Why Spatial AI?Use CasesArchitectureBenchmarksSDKs


🌌 What is HyperspaceDB?

Traditional vector databases were built to search static PDF files for chatbots. HyperspaceDB is built for Autonomous Agents, Robotics, and Continuous Learning.

It is the world's first Spatial AI Engine — a mathematically advanced memory infrastructure that models information exactly how the physical world and human cognition are structured: as hierarchical, spatial, and dynamic graphs.

By combining Hyperbolic Geometry (Poincaré & Lorentz models), Lock-Free Concurrency, and an Edge-to-Cloud Serverless architecture, HyperspaceDB allows machines to navigate massive semantic spaces in microseconds, using a fraction of the RAM required by traditional databases.

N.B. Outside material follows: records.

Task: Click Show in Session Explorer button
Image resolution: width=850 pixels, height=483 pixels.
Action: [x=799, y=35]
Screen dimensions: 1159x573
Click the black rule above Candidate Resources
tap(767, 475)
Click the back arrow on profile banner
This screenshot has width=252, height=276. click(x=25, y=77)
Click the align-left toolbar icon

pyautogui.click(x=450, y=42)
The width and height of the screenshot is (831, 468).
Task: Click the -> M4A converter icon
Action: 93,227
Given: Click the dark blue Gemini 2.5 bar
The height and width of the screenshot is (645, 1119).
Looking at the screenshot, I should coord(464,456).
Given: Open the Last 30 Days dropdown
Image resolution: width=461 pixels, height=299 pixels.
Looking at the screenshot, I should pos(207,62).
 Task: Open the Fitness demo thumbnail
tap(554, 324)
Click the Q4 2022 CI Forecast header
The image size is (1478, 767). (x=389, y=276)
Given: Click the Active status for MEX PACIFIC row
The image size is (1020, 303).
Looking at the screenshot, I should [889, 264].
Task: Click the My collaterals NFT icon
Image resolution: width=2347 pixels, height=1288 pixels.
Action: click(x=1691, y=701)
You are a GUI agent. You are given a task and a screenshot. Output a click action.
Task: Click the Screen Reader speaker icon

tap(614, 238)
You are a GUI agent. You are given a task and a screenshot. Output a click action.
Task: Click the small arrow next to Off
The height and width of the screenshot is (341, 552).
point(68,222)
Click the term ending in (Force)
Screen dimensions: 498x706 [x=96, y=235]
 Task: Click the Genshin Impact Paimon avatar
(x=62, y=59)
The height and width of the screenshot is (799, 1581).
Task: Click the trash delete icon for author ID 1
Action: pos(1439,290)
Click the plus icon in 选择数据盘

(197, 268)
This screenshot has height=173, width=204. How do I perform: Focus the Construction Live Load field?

🧠 Why a Spatial AI Engine? (Beyond RAG)

AI is moving from text-in/text-out to autonomous action. Agents need episodic memory and spatial reasoning. HyperspaceDB provides the primitives to build it:

  • Fractal Knowledge Graphs: Euclidean vectors fail at hierarchies. Our native Hyperbolic engine compresses massive trees (like codebases or taxonomies) into 64-dimensional spaces, reducing RAM usage by 50x without losing semantic context.
  • Continuous Reconsolidation: AI agents need to "sleep" and organize memories. With our Fast Upsert Path, CDC Event Streams, and built-in Riemannian Math SDK (Fréchet mean, parallel transport), your agents can continuously shift and prune vectors dynamically.
  • Edge-to-Cloud & Offline-First: Drones and humanoid robots can't wait for cloud latency. HyperspaceDB runs directly on Edge hardware, using a Merkle Tree Delta Sync protocol (SyncHandshake, SyncPull, SyncPush) to asynchronously handshake and sync episodic memory chunks with the Cloud when the network is available.
  • Serverless at Billion-Scale: HyperspaceDB dynamically unloads idle logic to disk/S3, enabling you to host millions of vectors across thousands of tenants on a single commodity server, acting as the "Neon of Vector Search."

🚀 Core Pillars (v3.0 LTS)

⚙️ Reflex-Level Speed Built on Nightly Rust. Our ArcSwap Lock-Free architecture and f32 SIMD intrinsics deliver up to 12,000 Search QPS and 60,000 Ingest QPS on a single node.
🧭 Global Meta-Router Implements pure Compute/Storage Separation. The RAM-resident MetaRouter queries thousands of underlying HNSW fragments (chunks) in microseconds, pulling heavy data from NVMe/S3 via Paged Loading on the fly.
🎓 Cognitive Math Engine First-class HNSW support for Euclidean (L2/Cosine), Poincaré Ball, Lorentz Hyperboloid metrics, and Wasserstein O(N) CFM. Execute spatial K-Means, Fréchet Mean, and Parallel Transport directly in the Native SDK. Evaluate datasets via Gromov's Delta-Hyperbolicity.
📡 Agentic Workflows Trigger Memory Reconsolidation via Flow Matching natively to shift paradigms. Connect CDC Streams via subscribe_to_events to trigger secondary models the millisecond a vector is stored.
🧹 Metadata-Driven Pruning Agents must forget to stay efficient. Use typed numeric Range Filters (energy < 0.1) inside a Hot Vacuum to automatically prune obsolete memories.
📦 LSM-Tree Storage Optimized for high-concurrency writes. Hot MemTables continuously flush into immutable Fractal Segments (chunk_N.hyp), enabling near-instant RAM reclamation and stable performance at billion-scale.
☁️ S3 Cloud Tiering Native S3/MinIO tiered storage integration. Seamlessly offload cold segments mapping Petabytes of vectors linearly without scaling local SSDs. (Unlock via Cargo feature s3-tiering & HS_STORAGE_BACKEND=s3).

🤖 Target Use Cases

  1. Robotics & Autonomous Drones: On-device semantic memory, Hierarchical SLAM, and offline-first edge synchronization.
  2. Continuous Learning Systems (AGI): Frameworks doing Riemannian optimization, memory reconsolidation, and Hausdorff-based graph pruning.
  3. Enterprise Graph AI: Merging relational logic with semantic proximity for massive multi-scale data analysis (Code ASTs, Medical Taxonomies).
  4. High-Load RAG & SaaS: Traditional search, but significantly cheaper to operate due to Serverless Idle Eviction and multi-tenant isolation.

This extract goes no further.